Hello!
Thanks for your continued interest on this thread!
Like RNDA2 gpus right? If someone wanted UE5 games to run the best on there pc, and thought to equip it with a RDNA2 gpu, would the engine actually check the system and use a more optimized pipeline(The next gen console pipeline) for that RNDA2 gpu?
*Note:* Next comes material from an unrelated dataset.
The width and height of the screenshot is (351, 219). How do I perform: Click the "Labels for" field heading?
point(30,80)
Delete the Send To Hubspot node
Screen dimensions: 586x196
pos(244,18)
Amount of optimisations we can offer on PC is directly limited to what is exposed to us in D3D specifications and also what the drivers says it can do. For 16bit ops in 4.3’s TSR, it’s directly based of D3D12_FEATURE_DATA_D3D12_OPTIONS4::Native16BitShaderOpsSupported. And the draw events of TSR in ProfileGPU or DumpGPU will says which TSR shader is taking advantage of them:
LogRHI: 8.4% 1.88ms TSR RejectShading(WaveSize=32 FlickeringFramePeriod=2.276193 ComposeTranslucency) 1857x721 1 dispatch 155x61 groups
LogRHI: 2.5% 0.51ms TSR RejectShading(WaveSize=32 FlickeringFramePeriod=2.425195 16bit ComposeTranslucency) 1857x721 1 dispatch 155x61 groups
So much this will saves in the runtime cost is largely if the drivers says it supports, but also how the hardware is capable to take advantage of this optimisation or not. 16bit often saves register pressure that when register bound can saves up to 2x performance improvement, but for instance RDNA GPUs also have the packed instructions like v_pack_mul_f16 capable to two two multiplications of the price of 1 which is another 2x. So that is the use of 16bit instruction on that shader can almost do a x4 perf improvement.
Also a concern of mine, if this is true. Is there a list of GPUS that have this 16bit instruction? I have a 3060 and fortnite 5.1 runs 42-47fps on native 1080p, low textures, high settings with high TSR. 50-53fps with no AA
Frame rate are not a great measurement of the cost of something due to it being inverse propersional to actual runtime costs. Whereas milliseconds are proportional to GPU runtime costs. It’s hard to comment on your frame rate as is, since so many things can be at play when it comes frame rate. This is where stat gpu
, ProfileGPU
and stat tsr
(or stat unit
in version before that) will give you further insight into where the GPU runtime costs goes for you scene on your GPU.
It seems to me that when targeting a card recommended resolution (1080p for A770, 3060) more optimization and cuts need to be made for those brands.
That is just not based of runtime cost of TSR, but also with it’s input feed shown in stat tsr
in megapixel/s that I explained earlier that is also important metric that directly influence decent displayed image quality.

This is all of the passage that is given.